Assume boys and girls are identical, except: there's something in the water at high schools that causes boys to do worse than girls; and there's something in the water at universities that causes boys to do worse than girls.
Suppose you had a data set for all university students, that told you for each student i: that student's performance at university Ui; that student's performance at high school Hi; and that student's sex Si (Si=1 for male, Si=0 for female).
Suppose you ran a multiple regression of Ui on Hi and Si:
Ui = a + bHi + cSi + ei
What would you expect to find?
You would expect to find b to be positive. Girls who did better at high school will probably do better at university than girls who did worse. And boys who did better at high school will probably do better at university than boys who did worse.
What about c?
It could be either positive or negative, or zero.
0. Suppose the water at university was the same as the water at high school, and had exactly the same adverse effect on boys whether at university or at high school. And suppose that Ui and Hi were both perfect proxies for the same ability Ai. So the underlying model is:
Hi = Ai - Si and Ui = Ai - Si, which means: Ui = Hi, so a=0, b=1, and c=0.
That's the benchmark case, in which we should expect to see boys and girls having exactly the same performance at university once we control for performance at high school.
But that does not mean there isn't something in the water at universities that is adversely affecting boys' performance.
1. Let's relax the assumption that university water is the same as high school water and has exactly the same adverse effect on boys.
If the water at university has a smaller adverse effect on boys' performance than the water at high school, we should expect to find c is positive. Boys would do better than girls at university, controlling for high school performance. If the water at university has a bigger adverse effect on boys' performance than the water at high school, we should expect to find c is negative. Boys would do worse than girls at university, controlling for high school performance.
But either way, that does not mean there isn't something in the water at universities that is adversely affecting boys' performance.
2. Let's relax the assumption that Hi and Ui are both perfect proxies for the same underlying ability Ai. Suppose they are imperfect proxies. But go back to the benchmark assumption that the water is the same and has the same effect.

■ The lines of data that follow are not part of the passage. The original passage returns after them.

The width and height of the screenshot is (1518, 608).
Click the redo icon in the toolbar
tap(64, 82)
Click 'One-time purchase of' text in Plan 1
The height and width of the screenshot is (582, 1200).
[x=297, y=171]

If a random subset of boys and girls went on to university, this would make the estimate for b smaller (errors in variables), but it wouldn't affect the estimate of c, which would still be zero.

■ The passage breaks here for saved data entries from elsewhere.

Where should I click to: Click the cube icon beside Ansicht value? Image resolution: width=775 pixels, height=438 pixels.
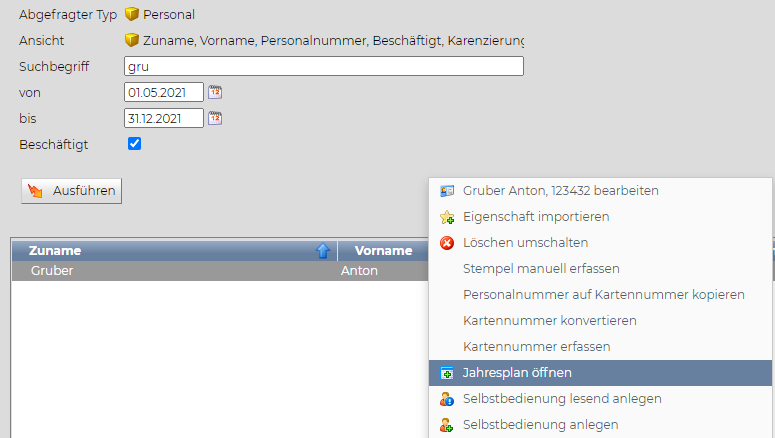click(x=132, y=41)
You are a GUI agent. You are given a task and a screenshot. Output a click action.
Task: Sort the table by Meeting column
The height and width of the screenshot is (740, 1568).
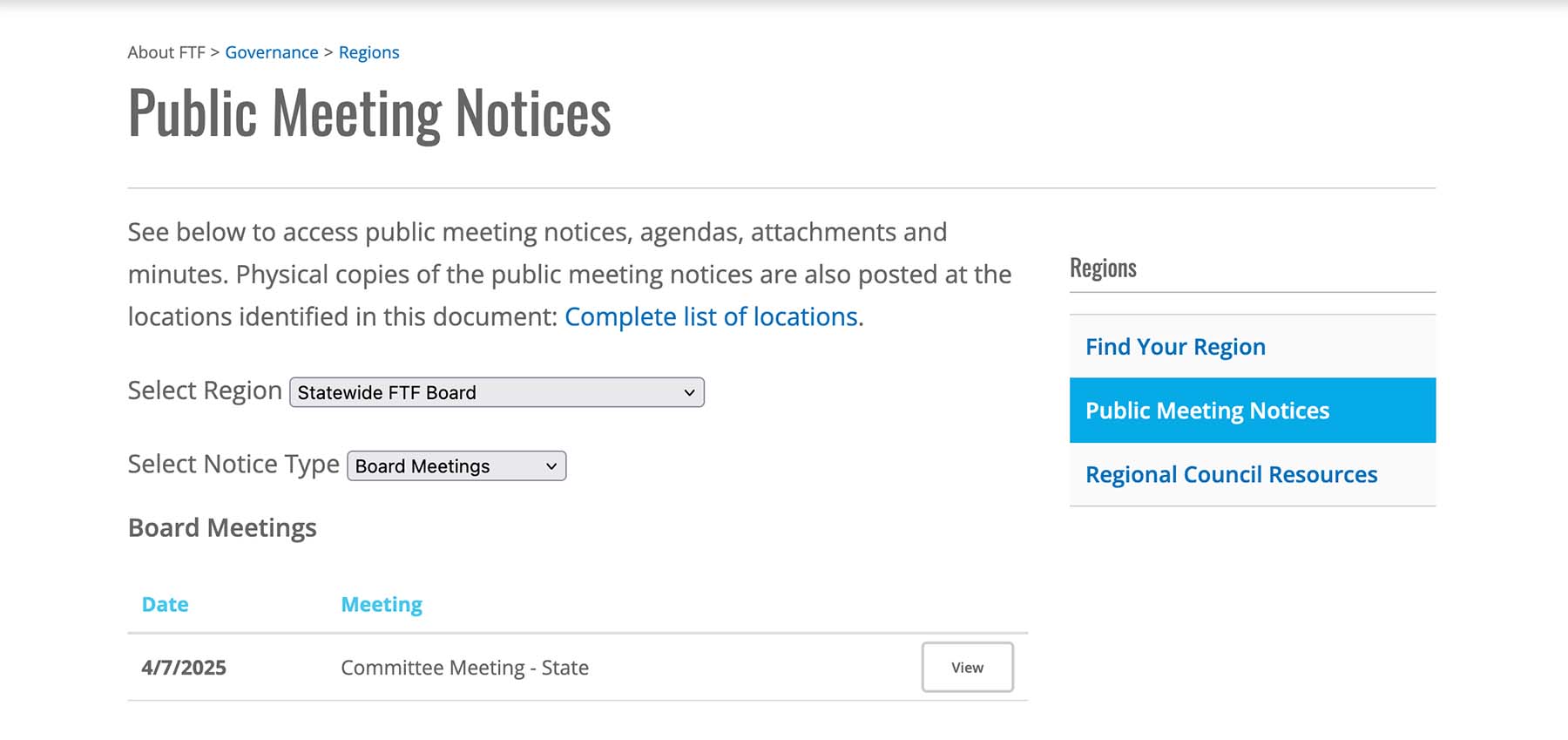click(382, 603)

But it's not going to be a random subset. Universities select who they admit, based largely on high school performance. Suppose universities have a cut-off, and only admit students for whom Hi > Hbar. And suppose (for simplicity) that all those for whom Hi > Hbar do go to university. That means that fewer boys than girls will go to university. And (I think) that in turn means that c will be estimated to be negative.
To see why this is so, take a simple case where:
Hi = Ai - Si + vi, where vi is some random error, Ui = Ai - Si, so Ui = Hi - vi
Even if the mean vi is zero for the population, those students who go to university will on average have a positive vi. (They were the ones who got lucky at high school). And it will be even more positive for boys who go to university, because fewer boys will be admitted than girls, so the boys who get admitted will be an even luckier subset of all boys.
So if the water is the same at high schools and universities, and has the same adverse effect on boys, but high school performance is an imperfect proxy for university performance, we should expect to find that boys do worse than girls at university, controlling for high school performance.
Conclusion: in a multiple regression of university retention on sex and high school grades, we have to be really careful how we interpret the effect of sex. If boys have worse retention than girls, but the effect disappears when we control for high school grades, that doesn't mean there isn't something in the water at universities.
1. Frances found me a very good article on university retention by Martin Dooley, Abigail Payne, and Leslie Robb. [Update: ungated earlier version here.] I think they recognise the problem I am talking about here, right at the end of their article, where they say:
"Our key finding of the importance of high school grades in "explaining" success in university, however, leaves a very big question unanswered. What lies behind the variation in high school grades? On this point, it [is] fair to say that our research leaves the policy analyst with a sizable "black box". One possibility is that [high school] grades stand as a proxy, in part, for family level variation in economic resources [in my example: something in the water that adversely affects boys],..." (bits in [.] added by me).
Despite all this, they still find that boys do slightly worse than girls at university, even controlling for high school grades and a lot of other things.
2. And I'm having a running argument with the (also very good) university econometrician about all this.